However, that involves rewriting http_log.c from scratch anyway, so I
don't see that the Apache status quo represents a barrier to adopting
the approach I outlined above at some future time.

rst
Re: Logging of ErrorDocument responses (was Re: hmmm...) [ In reply to ]
> On Thu, 20 Apr 1995, Rob Hartill wrote:
> > Script X can redirect to URLs A B C D or E
> > if someone requests X, do you log X or A-E ?
>
> Unless you have a stateful server the only way X can choose A B C D or E
> is from the query string or path info.

Or POSTed info. you can't see that in the URL.

> It could of course choose A or B
> based on a random process - but I can't think of any useful applications
> of this.

ISMAPs are based on X redirecting to multiple URLs, and URLs which
aren't alaways called via the map script.

We use scripts to redirect to other URLs at this site and find
it very useful. One script we have has to translate TeX into postscript
on-the-fly, and point to the postscript file(s). The filename isn't
known until the process is complete, sometime there are multiple
postscript files so the URL might be a pointer to a ps file or to
another script which lists the ps files.

It's important for us to know how the TeX->ps script is used, and
how many accesses the ps gets.

> > Internal redirects can be recorded in the logfile with
> > a host name of "redirect.internal"
>
> How about a dash or a star in the host name field for redirects?

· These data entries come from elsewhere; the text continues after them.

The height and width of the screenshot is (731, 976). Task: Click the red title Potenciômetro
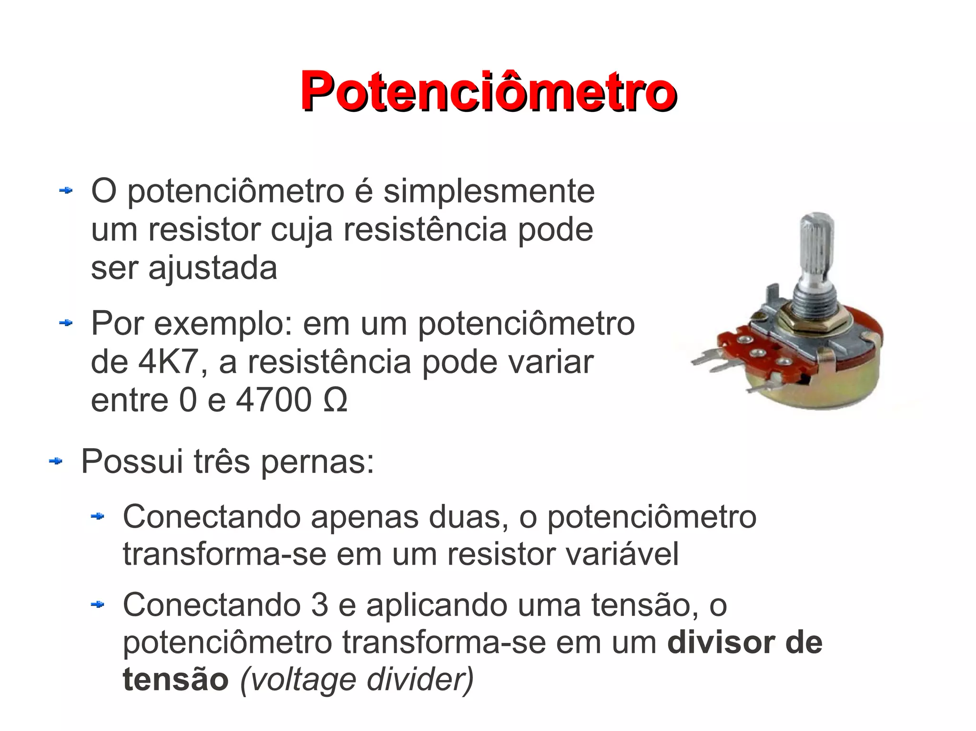pos(488,90)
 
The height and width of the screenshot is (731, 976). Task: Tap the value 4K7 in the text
pos(167,362)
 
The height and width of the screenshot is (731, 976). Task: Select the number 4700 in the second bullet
pos(274,400)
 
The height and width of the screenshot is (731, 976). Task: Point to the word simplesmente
pos(489,192)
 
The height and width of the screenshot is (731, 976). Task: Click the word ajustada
pos(213,269)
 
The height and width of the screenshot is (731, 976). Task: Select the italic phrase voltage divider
pos(357,680)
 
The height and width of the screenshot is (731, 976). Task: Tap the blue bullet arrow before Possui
pos(56,461)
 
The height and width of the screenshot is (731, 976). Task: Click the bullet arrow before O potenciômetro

That sounds like it'd screw up CLF. It'd certainly mislead existing
CLF analysers.


robh
Re: Logging of ErrorDocument responses (was Re: hmmm...) [ In reply to ]
[bad log blues...]
> Whatever, if I'm the only one who thinks this is a problem, I'll shut up,
> and I admit it is a little late in the game to bring this up. Can we
> have a show of hands? What do those not directly involved in coding this
> think?

Well I *am* involved in so far as I'd like to see more, but even so:
-1
the patch can *burn*, bwAHAHAHAHAHA.

It breaks stuff and the problems it provokes outweigh the benefits I
believe.

> Brian

Ay.
Re: Logging of ErrorDocument responses (was Re: hmmm...) [ In reply to ]
From: Rob Hartill <hartill@ooo.lanl.gov>
Date: Thu, 20 Apr 95 8:24:50 MDT

Okay, here's another scenario,

Script X can redirect to URLs A B C D or E

if someone requests X, do you log X or A-E ?

X was the actual requested URL, but A-E represents
the important information - what the user wanted.

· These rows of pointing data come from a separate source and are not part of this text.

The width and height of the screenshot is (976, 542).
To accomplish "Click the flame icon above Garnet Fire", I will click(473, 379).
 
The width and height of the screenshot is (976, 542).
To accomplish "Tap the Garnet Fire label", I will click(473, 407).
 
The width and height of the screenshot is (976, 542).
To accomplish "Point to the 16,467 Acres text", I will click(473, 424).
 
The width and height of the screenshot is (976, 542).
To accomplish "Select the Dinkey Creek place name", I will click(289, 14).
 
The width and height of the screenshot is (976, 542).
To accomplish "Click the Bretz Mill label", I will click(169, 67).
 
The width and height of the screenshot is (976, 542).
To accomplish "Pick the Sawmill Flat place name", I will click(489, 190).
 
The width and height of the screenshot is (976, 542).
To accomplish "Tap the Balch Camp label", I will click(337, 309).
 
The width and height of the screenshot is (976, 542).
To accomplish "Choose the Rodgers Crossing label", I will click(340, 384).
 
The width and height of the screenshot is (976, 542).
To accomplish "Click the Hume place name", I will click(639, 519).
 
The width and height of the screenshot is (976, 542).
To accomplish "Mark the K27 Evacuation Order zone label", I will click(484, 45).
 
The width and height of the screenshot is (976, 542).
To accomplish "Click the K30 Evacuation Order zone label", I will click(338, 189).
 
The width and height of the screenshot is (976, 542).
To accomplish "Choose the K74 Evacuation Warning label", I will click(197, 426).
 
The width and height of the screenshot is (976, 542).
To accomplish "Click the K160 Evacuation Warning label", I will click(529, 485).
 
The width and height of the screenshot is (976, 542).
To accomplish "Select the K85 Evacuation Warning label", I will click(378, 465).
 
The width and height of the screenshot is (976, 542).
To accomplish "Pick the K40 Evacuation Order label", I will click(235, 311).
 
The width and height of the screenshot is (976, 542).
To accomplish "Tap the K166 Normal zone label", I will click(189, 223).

If you just log X, you lose the most important info,
if you don't log X, you don't even know IF the request
came via X.

That's certainly the case if X is, say, an imagemap. However, on an
error redirect, it is X which is the most important info (the URL
which caused the error condition, whatever it was); this is a case in
which it is *vital* to log X, and much less important to log A-E.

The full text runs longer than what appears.